SHORT PROBLEM 1: In the Inter Parfums results text, copy word for word the passage from "Operating income was" up to and including "share in 2017.".

QUOTED TEXT:

When we refer to our European based operations, we are primarily talking about sales of prestige fragrance products, conducted through our 73% owned French subsidiary Interparfums SA. When we discuss our United States operations, we are primarily referring to sales of prestige fragrance products conducted through our wholly-owned domestic subsidiaries.
Summarizing our better-than-expected fourth quarter performance, net sales were $177.2 million, up 18.5% from $149.5 million. At comparable foreign currency exchange rates, net sales increased 21.2%. Net sales by European based operations rose 16.8% to $134.8 million from $115.4 million. Net sales by U.S.-based operations were $42.4 million, up 24.4% compared to $34.1 million. Gross margin was 66.1% for both periods. SG&A expenses as a percentage of net sales were 60.1% compared to 61.4%.
Operating income was $10.6 million, up 120% as compared to $4.8 million. Net income attributable to Inter Parfums, Inc. increased 82.9% to $8 million compared to $4.4 million. And finally, net income attributable to Inter Parfums, Inc. per diluted share rose 85.7% to $0.26 from $0.14.
Thus, for the year as a whole, net sales increased 14.3% to a record $675.6 million as compared to $591.3 million in 2017. At comparable foreign currency exchange rates, net sales increased 12.8%. Net income attributable to Inter Parfums, Inc. increased 29.3% to $53.8 million from 2017's $41.6 million. And net income attributable to Inter Parfums, Inc. per diluted share rose 28.6% to $1.71 from $1.33 per diluted share in 2017.
Most of my financial discussion will be focused on the year as a whole, but a few fourth quarter items are worth noting. It helps to know that in the final quarter of 2018 the average dollar-euro exchange rate was 1.14 versus 1.17, resulting in a slight benefit to gross margin for our European operations. In addition, income from operations in the fourth quarter of 2017 included a $2.1 million impairment charge relating to our legacy mass-market business. Since I'm sure you’ve all spent the weekend reviewing our 2018 annual report on Form 10-K, you know that there is more to be gained by looking at our business on an annual basis rather than by an isolated quarter.
We've already discussed the contributions to our gross sales in our press release, but I do want to highlight two 2018 game-changer brands for us. The first, which is part of our European based operations is Coach, a brand which has gone from zero to close to $100 million since 2016 when our first Coach scent was launched. The second brand is GUESS, the addition of GUESS legacy scents beginning in April 2018 has been a major contributor to the increase in 2018 sales. Another point worth emphasizing is our European based product sales were meaningfully ahead of last year, not because of a major blockbuster launch, but rather on the basis of continued sales of established scents along with the introduction of several flankers and brand extensions.
Moving on to profitability inputs, gross margin for our European operations was 66.3% in 2018 and 67.1% in 2017. The average dollar-euro exchange rate was 1.18 for the full year in 2018 as compared to 1.13 for the full year in 2017. With that weaker dollar accounting for the small fluctuation in gross margin.
For U.S. operations, gross margin was 51.4% in 2018, up more than 200 basis points from 49.3% in 2017 with the improvement primarily resulting from increased sales of higher margin prestige products under license.
There isn't much to talk about in the SG&A arena, except to say that these expenses accounted for 49.3% of net sales in 2018 and 50% in 2017. Since 2017, we have earmarked 21% of net sales as our aggregate annual promotion and advertising expenditure target. Such expenses aggregated 20.7% in 2018 as compared to 20.9% in 2017.

SHORT PROBLEM 2: Set down, word for word, the lines of the entries below from the line with "How do I perform: Toggle 点击休市 for LTC/USDT?" up to and including the line with "Looking at the".

DATA FOR THE TASK:
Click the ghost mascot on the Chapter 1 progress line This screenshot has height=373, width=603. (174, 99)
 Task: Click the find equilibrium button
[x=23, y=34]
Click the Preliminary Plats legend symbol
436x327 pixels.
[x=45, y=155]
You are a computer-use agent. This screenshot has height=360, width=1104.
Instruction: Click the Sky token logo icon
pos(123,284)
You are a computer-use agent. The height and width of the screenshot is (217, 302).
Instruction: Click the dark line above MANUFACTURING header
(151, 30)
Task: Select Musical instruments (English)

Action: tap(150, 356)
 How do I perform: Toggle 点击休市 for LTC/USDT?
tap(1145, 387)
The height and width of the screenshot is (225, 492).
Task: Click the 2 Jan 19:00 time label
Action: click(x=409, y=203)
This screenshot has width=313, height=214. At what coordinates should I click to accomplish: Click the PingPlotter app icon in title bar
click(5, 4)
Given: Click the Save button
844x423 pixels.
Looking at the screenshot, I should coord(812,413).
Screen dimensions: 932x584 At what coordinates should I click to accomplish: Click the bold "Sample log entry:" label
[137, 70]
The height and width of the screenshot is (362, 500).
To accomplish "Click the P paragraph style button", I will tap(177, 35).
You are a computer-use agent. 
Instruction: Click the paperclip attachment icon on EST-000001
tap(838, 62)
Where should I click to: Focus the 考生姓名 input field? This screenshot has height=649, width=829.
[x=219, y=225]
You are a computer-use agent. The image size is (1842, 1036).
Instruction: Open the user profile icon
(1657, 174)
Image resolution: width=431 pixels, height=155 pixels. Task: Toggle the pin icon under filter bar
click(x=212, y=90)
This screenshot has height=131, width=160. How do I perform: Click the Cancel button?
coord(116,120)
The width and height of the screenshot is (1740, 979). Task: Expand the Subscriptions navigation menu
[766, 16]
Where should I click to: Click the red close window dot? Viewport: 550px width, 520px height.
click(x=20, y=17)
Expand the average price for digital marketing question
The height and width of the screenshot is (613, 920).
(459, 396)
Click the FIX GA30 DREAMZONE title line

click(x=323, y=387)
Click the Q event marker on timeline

EXERCISE OUTPUT 1:
Operating income was $10.6 million, up 120% as compared to $4.8 million. Net income attributable to Inter Parfums, Inc. increased 82.9% to $8 million compared to $4.4 million. And finally, net income attributable to Inter Parfums, Inc. per diluted share rose 85.7% to $0.26 from $0.14.
Thus, for the year as a whole, net sales increased 14.3% to a record $675.6 million as compared to $591.3 million in 2017. At comparable foreign currency exchange rates, net sales increased 12.8%. Net income attributable to Inter Parfums, Inc. increased 29.3% to $53.8 million from 2017's $41.6 million. And net income attributable to Inter Parfums, Inc. per diluted share rose 28.6% to $1.71 from $1.33 per diluted share in 2017.

EXERCISE OUTPUT 2:
 How do I perform: Toggle 点击休市 for LTC/USDT?
tap(1145, 387)
The height and width of the screenshot is (225, 492).
Task: Click the 2 Jan 19:00 time label
Action: click(x=409, y=203)
This screenshot has width=313, height=214. At what coordinates should I click to accomplish: Click the PingPlotter app icon in title bar
click(5, 4)
Given: Click the Save button
844x423 pixels.
Looking at the screenshot, I should coord(812,413).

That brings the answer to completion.